[Extracted text]
-*-

I first heard Henry Butler in 1984, at the Vancouver Folk Festival, playing solo piano and singing. I had just arrived directly from the Eugene Country Fair, and I couldn’t believe what I was hearing. It was simultaneously the most ancient music and the most futuristic music I’d ever heard. Piano chords from the future and a voice bellowing from the past. After that mind-altering performance I became a total fan, and when his albums on Impulse! came out, they were in heavy rotation on my turntable.
I finally met Henry in 1995 when we were putting together a band for the Kansas City All-Stars on a cross-country Verve tour (alongside Joe Henderson and Charlie Haden). None of the NYC regulars were available, so producer Hal Willner immediately suggested that I call Henry. He brought down the house every night, and played with such power that sometimes you could see dust (smoke?) rising from the keys.
I continued to follow Henry’s career after that, though we didn’t see each other much. It was interesting to see him redefine himself as a blues-and-roots musician, and I wore out the CD Blues After Sunset, with featured New Orleans legend Snooks Eaglin.
Henry was a true original, not just as a musician but as a human being. He had a degree in opera performance, studied religious and esoteric philosophies, was health- and diet-conscious, and was supremely aware of his place in the music business. He read contracts with more focus and intensity than anyone I had met. He was recognized as a great photographer, and had multiple shows of his work.

-*-

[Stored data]
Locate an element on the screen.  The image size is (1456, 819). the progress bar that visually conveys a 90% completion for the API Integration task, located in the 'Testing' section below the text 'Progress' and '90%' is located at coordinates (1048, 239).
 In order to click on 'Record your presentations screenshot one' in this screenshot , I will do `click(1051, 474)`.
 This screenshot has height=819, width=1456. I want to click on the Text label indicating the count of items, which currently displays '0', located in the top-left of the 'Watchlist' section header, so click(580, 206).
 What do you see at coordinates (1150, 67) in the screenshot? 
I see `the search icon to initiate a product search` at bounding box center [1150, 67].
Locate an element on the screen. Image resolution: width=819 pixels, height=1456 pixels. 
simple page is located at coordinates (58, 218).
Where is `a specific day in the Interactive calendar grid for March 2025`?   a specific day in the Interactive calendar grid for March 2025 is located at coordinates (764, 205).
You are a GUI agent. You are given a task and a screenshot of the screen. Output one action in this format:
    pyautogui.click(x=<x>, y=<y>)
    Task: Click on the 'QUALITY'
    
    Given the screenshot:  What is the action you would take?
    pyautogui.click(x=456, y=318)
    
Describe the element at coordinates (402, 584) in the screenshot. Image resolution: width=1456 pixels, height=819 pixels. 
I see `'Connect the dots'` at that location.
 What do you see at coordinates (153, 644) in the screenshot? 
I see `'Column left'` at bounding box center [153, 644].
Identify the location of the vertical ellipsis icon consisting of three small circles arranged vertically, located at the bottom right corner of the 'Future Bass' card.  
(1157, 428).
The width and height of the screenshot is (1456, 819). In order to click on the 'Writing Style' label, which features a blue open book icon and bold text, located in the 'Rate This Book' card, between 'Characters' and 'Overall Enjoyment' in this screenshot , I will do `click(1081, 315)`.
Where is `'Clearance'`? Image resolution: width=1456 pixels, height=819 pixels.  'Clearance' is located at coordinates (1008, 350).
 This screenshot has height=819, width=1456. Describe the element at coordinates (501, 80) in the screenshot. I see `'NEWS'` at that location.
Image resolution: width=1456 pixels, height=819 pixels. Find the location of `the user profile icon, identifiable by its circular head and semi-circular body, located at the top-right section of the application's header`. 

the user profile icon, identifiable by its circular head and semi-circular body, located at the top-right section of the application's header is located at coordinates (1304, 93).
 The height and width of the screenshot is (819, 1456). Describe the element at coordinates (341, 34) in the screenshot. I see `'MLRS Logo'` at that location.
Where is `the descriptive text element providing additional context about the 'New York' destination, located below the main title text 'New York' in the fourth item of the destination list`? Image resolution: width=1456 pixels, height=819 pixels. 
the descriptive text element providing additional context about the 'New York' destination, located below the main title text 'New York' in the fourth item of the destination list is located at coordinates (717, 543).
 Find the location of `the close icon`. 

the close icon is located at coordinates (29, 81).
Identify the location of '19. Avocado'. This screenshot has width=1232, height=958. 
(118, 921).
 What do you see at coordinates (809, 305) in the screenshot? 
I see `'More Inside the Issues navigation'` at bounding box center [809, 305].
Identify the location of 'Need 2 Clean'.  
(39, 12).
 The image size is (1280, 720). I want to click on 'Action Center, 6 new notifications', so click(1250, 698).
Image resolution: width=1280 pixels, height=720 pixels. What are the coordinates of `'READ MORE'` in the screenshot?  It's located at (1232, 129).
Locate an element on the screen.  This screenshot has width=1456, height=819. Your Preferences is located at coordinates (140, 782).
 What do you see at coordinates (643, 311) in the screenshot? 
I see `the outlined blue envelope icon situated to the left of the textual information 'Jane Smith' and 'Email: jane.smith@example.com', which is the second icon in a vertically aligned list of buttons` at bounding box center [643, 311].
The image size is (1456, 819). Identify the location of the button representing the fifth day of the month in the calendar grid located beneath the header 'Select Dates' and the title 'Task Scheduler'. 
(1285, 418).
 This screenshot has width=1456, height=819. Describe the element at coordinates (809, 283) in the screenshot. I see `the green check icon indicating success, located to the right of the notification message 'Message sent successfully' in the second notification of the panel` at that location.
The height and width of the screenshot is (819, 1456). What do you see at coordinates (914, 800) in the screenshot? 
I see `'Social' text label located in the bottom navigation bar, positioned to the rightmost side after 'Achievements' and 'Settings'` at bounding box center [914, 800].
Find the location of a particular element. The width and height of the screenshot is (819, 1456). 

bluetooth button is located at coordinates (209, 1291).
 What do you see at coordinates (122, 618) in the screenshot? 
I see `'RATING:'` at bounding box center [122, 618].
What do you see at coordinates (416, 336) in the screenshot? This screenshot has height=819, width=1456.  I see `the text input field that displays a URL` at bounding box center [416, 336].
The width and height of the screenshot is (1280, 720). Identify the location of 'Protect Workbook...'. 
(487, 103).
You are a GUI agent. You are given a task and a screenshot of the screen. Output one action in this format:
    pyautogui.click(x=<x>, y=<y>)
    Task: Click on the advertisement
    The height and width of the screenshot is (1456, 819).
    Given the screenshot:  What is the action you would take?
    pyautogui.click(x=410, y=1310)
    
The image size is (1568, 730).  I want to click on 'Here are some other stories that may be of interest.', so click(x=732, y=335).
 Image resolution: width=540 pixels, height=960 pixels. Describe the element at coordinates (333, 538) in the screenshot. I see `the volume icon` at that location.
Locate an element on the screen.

-*-

[The tasks]
1 – Render this sentence from the piece about Henry Butler into Spanish: "He read contracts with more focus and intensity than anyone I had met."
2 – Using the piece about Henry Butler, answer each question briefly:
(a) At what event and in what year did the writer first hear Henry Butler?
(b) Which producer suggested calling Henry for the Kansas City All-Stars band?
(c) In what field did Henry hold a degree?

[Outputs in order]
1 – Leía los contratos con más concentración e intensidad que nadie que yo hubiera conocido.

2 –
(a) The Vancouver Folk Festival, in 1984.
(b) Hal Willner.
(c) Opera performance.